▸ **WHAT IS EXPECTED**
Could you copy the lines below, reproducing every one of them character for character?

=====

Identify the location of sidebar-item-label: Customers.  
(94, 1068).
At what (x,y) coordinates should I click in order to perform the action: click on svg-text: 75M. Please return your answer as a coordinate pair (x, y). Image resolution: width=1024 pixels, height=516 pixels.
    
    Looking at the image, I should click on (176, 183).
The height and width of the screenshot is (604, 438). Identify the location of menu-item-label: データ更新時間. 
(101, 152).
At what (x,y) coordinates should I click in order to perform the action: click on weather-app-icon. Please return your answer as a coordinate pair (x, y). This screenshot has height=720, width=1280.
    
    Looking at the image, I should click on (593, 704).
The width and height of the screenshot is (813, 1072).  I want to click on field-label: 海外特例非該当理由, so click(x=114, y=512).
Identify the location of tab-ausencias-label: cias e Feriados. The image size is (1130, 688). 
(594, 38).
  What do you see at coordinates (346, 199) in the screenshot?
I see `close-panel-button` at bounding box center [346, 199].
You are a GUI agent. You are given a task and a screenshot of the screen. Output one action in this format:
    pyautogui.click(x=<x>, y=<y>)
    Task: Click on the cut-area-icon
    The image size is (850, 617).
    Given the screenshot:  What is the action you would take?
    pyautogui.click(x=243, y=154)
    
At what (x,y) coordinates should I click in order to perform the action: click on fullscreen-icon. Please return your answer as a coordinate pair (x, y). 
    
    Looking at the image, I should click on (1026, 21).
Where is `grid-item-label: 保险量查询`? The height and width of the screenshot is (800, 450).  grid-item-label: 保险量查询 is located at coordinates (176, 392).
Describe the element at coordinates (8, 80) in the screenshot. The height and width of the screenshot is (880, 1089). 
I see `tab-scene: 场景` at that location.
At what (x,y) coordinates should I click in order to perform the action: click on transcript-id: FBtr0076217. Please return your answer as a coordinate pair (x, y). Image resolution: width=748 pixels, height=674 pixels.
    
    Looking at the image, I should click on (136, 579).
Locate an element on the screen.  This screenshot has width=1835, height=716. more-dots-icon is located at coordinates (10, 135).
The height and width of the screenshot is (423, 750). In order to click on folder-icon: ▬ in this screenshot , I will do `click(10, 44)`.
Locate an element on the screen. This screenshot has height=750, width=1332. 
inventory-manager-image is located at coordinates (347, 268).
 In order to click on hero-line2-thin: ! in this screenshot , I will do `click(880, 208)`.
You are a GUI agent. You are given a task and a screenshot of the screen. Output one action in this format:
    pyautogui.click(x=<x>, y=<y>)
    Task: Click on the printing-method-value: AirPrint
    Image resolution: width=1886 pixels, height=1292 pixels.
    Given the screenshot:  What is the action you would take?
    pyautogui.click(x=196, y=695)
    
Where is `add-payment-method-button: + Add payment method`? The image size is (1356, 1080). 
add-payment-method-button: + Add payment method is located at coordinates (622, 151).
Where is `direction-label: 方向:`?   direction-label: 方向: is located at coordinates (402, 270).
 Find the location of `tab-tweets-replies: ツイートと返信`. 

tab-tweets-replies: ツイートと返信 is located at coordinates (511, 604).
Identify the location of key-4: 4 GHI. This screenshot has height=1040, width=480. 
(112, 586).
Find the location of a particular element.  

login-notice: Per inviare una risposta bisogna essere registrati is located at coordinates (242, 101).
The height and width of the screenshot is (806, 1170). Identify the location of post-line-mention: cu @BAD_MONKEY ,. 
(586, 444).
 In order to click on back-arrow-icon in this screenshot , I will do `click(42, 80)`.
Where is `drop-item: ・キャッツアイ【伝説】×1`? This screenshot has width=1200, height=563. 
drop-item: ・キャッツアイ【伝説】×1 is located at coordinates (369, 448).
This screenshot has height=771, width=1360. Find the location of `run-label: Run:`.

=====

▸ **EXERCISE RESULT**
Identify the location of sidebar-item-label: Customers.  
(94, 1068).
At what (x,y) coordinates should I click in order to perform the action: click on svg-text: 75M. Please return your answer as a coordinate pair (x, y). Image resolution: width=1024 pixels, height=516 pixels.
    
    Looking at the image, I should click on (176, 183).
The height and width of the screenshot is (604, 438). Identify the location of menu-item-label: データ更新時間. 
(101, 152).
At what (x,y) coordinates should I click in order to perform the action: click on weather-app-icon. Please return your answer as a coordinate pair (x, y). This screenshot has height=720, width=1280.
    
    Looking at the image, I should click on (593, 704).
The width and height of the screenshot is (813, 1072).  I want to click on field-label: 海外特例非該当理由, so click(x=114, y=512).
Identify the location of tab-ausencias-label: cias e Feriados. The image size is (1130, 688). 
(594, 38).
  What do you see at coordinates (346, 199) in the screenshot?
I see `close-panel-button` at bounding box center [346, 199].
You are a GUI agent. You are given a task and a screenshot of the screen. Output one action in this format:
    pyautogui.click(x=<x>, y=<y>)
    Task: Click on the cut-area-icon
    The image size is (850, 617).
    Given the screenshot:  What is the action you would take?
    pyautogui.click(x=243, y=154)
    
At what (x,y) coordinates should I click in order to perform the action: click on fullscreen-icon. Please return your answer as a coordinate pair (x, y). 
    
    Looking at the image, I should click on (1026, 21).
Where is `grid-item-label: 保险量查询`? The height and width of the screenshot is (800, 450).  grid-item-label: 保险量查询 is located at coordinates (176, 392).
Describe the element at coordinates (8, 80) in the screenshot. The height and width of the screenshot is (880, 1089). 
I see `tab-scene: 场景` at that location.
At what (x,y) coordinates should I click in order to perform the action: click on transcript-id: FBtr0076217. Please return your answer as a coordinate pair (x, y). Image resolution: width=748 pixels, height=674 pixels.
    
    Looking at the image, I should click on (136, 579).
Locate an element on the screen.  This screenshot has width=1835, height=716. more-dots-icon is located at coordinates (10, 135).
The height and width of the screenshot is (423, 750). In order to click on folder-icon: ▬ in this screenshot , I will do `click(10, 44)`.
Locate an element on the screen. This screenshot has height=750, width=1332. 
inventory-manager-image is located at coordinates (347, 268).
 In order to click on hero-line2-thin: ! in this screenshot , I will do `click(880, 208)`.
You are a GUI agent. You are given a task and a screenshot of the screen. Output one action in this format:
    pyautogui.click(x=<x>, y=<y>)
    Task: Click on the printing-method-value: AirPrint
    Image resolution: width=1886 pixels, height=1292 pixels.
    Given the screenshot:  What is the action you would take?
    pyautogui.click(x=196, y=695)
    
Where is `add-payment-method-button: + Add payment method`? The image size is (1356, 1080). 
add-payment-method-button: + Add payment method is located at coordinates (622, 151).
Where is `direction-label: 方向:`?   direction-label: 方向: is located at coordinates (402, 270).
 Find the location of `tab-tweets-replies: ツイートと返信`. 

tab-tweets-replies: ツイートと返信 is located at coordinates (511, 604).
Identify the location of key-4: 4 GHI. This screenshot has height=1040, width=480. 
(112, 586).
Find the location of a particular element.  

login-notice: Per inviare una risposta bisogna essere registrati is located at coordinates (242, 101).
The height and width of the screenshot is (806, 1170). Identify the location of post-line-mention: cu @BAD_MONKEY ,. 
(586, 444).
 In order to click on back-arrow-icon in this screenshot , I will do `click(42, 80)`.
Where is `drop-item: ・キャッツアイ【伝説】×1`? This screenshot has width=1200, height=563. 
drop-item: ・キャッツアイ【伝説】×1 is located at coordinates (369, 448).
This screenshot has height=771, width=1360. Find the location of `run-label: Run:`.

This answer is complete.